Truck Stop: Tourauftakt in der Posthalle, Würzburg

Mein Vater ist ein Mann mit liberalen Überzeugungen. Er hat mich ermutigt die Welt zu erkunden und mich im Wesentlichen vor drei Dingen gewarnt: Den Verzehr von Meeresfrüchten, der Springer-Presse und deutschsprachiger Countrymusik. Vermutlich hatte ich deswegen ein mulmiges Gefühl als ich zusagte ein Konzert der legendären deutschen Countryband Truck Stop zu besuchen und einen Bericht darüber zu verfassen.

Die Band formierte sich bereits 1973 in Seevetal-Maschen (Landkreis Harburg) „gleich bei der Autobahn“ und feierte ihre größten Erfolge Ende der 1970er mit Titeln wie „Ich möcht so gern Dave Dudley hör’n“ (1978), „Take it easy altes Haus“ (1979) und „Der wilde, wilde Westen“ (1980). Im unterfränkischen Würzburg, also weitab der geistigen und postalischen Heimat der Band, startete die als Clubtour angekündigte Konzerttournee durch Deutschland. Das aktuelle Album „Made in Germany“ (2017) war nur wenige Wochen zuvor erschienen.

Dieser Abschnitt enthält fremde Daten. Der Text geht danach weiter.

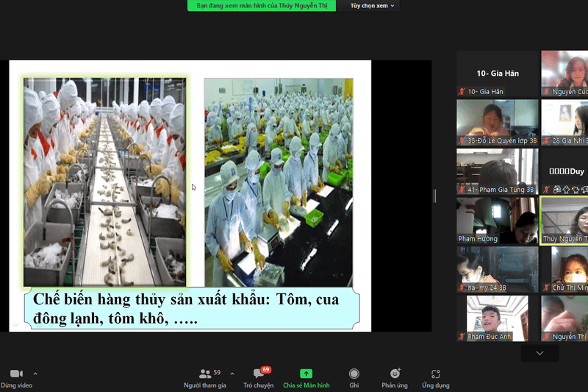Click the Ghi record icon
The height and width of the screenshot is (392, 588).
354,374
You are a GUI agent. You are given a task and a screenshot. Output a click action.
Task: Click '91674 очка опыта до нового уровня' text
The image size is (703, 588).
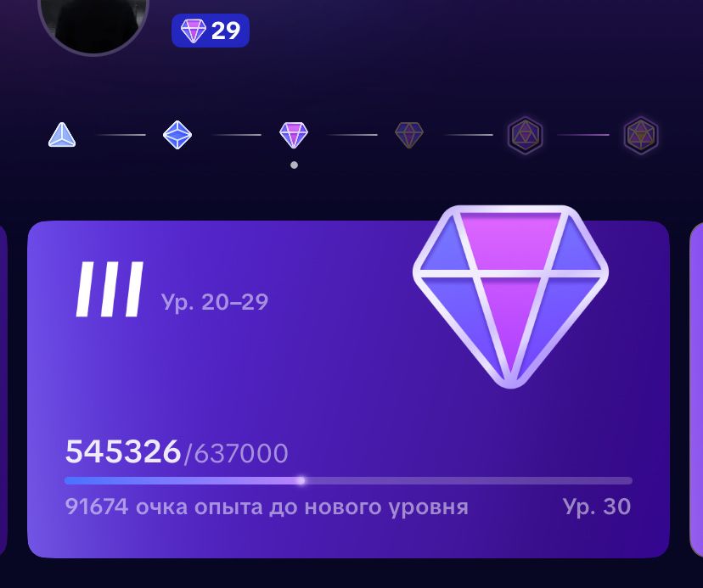tap(267, 507)
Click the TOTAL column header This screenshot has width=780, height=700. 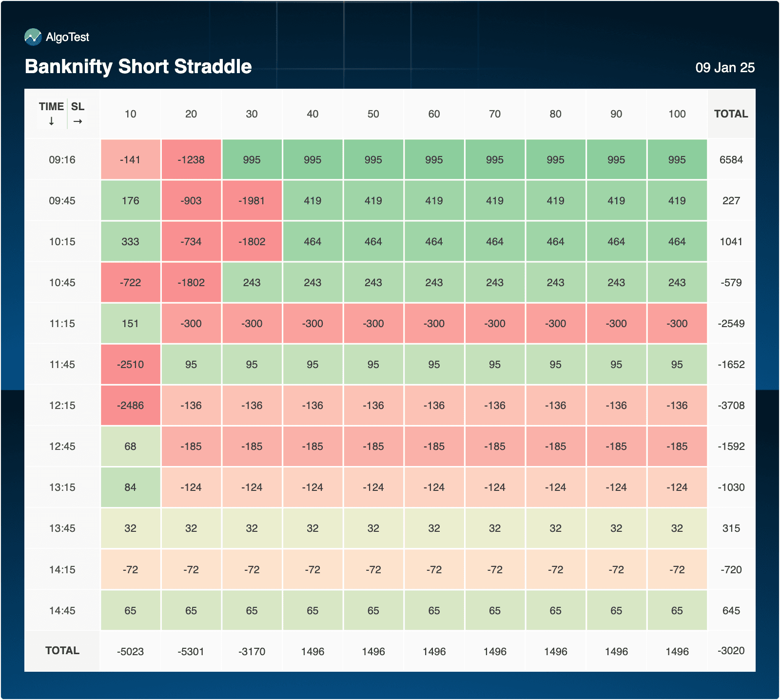pyautogui.click(x=731, y=114)
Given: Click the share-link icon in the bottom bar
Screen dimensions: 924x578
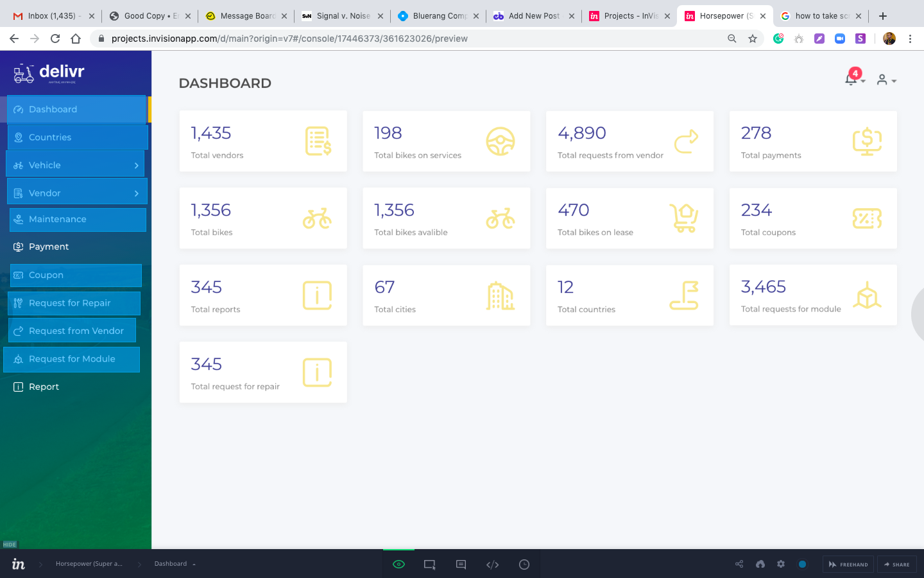Looking at the screenshot, I should pos(739,564).
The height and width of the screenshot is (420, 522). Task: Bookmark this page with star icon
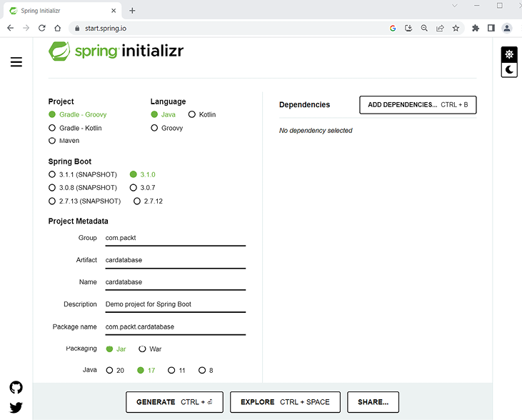[x=456, y=28]
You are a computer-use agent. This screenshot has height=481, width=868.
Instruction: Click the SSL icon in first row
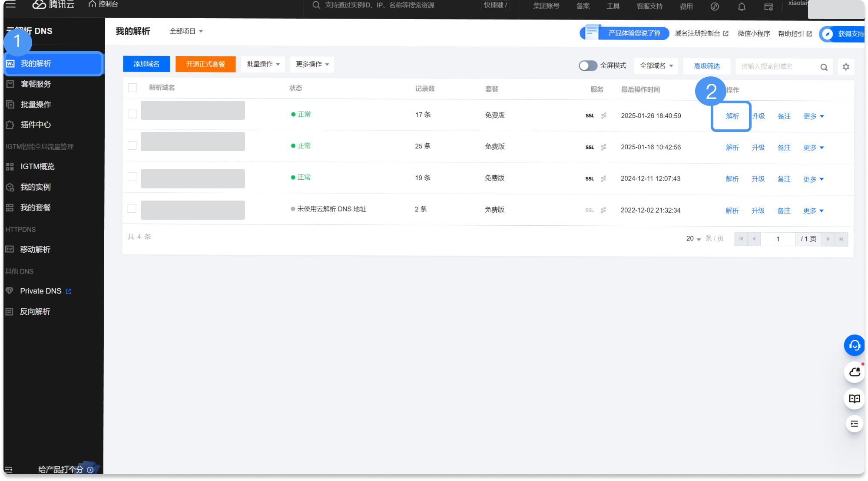pos(590,116)
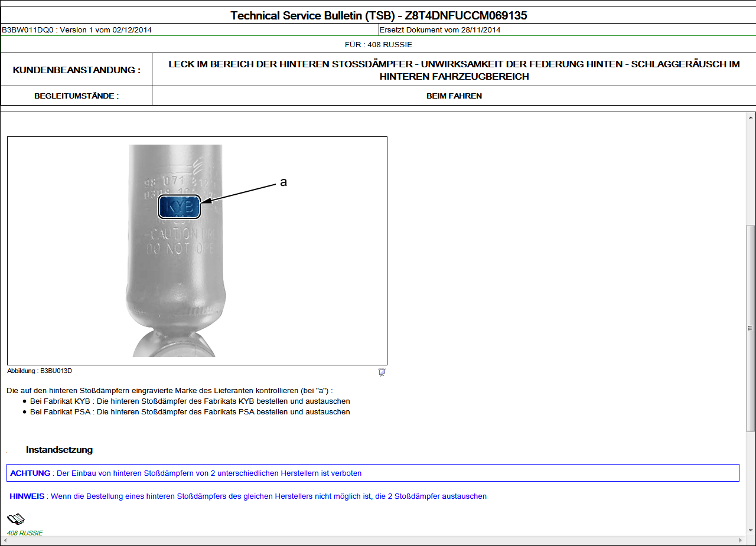Image resolution: width=756 pixels, height=546 pixels.
Task: Click the vertical scrollbar thumb
Action: 751,328
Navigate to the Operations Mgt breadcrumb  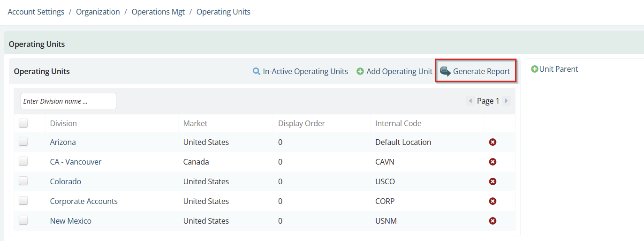158,12
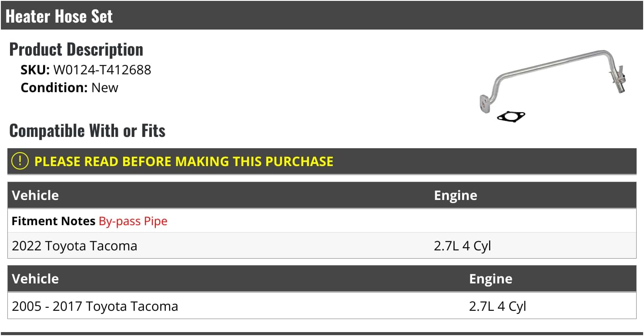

Ich hatte mir in letzter Minute eine zauberhafte Begleitung organisiert und zu zweit liefen wir Richtung Eingang, vor der Tür war aber erstmal nicht viel los. In der Halle selbst konnten wir bei schummrigem Licht einige Cowboys mit Hut, Bandana und Stiefeln erkennen. Waffen trugen sie keine, mussten anscheinend beim Ritt in die Stadt an den Citylimits dem Sheriff übergeben werden. Ich hatte mir vorsichtshalber ein kariertes Hemd angezogen, man will ja nicht unangenehm auffallen und da ist man mit angemessener Kleidung meist gut beraten. Es waren jedoch nicht nur Westernfans, Trucker und Rittmeister in der Halle, sondern auf den ersten Blick auch erstaunlich viele normale Menschen (na gut, was ist schon normal?). Quer durch alle Alters- und Gesellschaftsschichten, klein, groß, dick, dünn, alles dabei.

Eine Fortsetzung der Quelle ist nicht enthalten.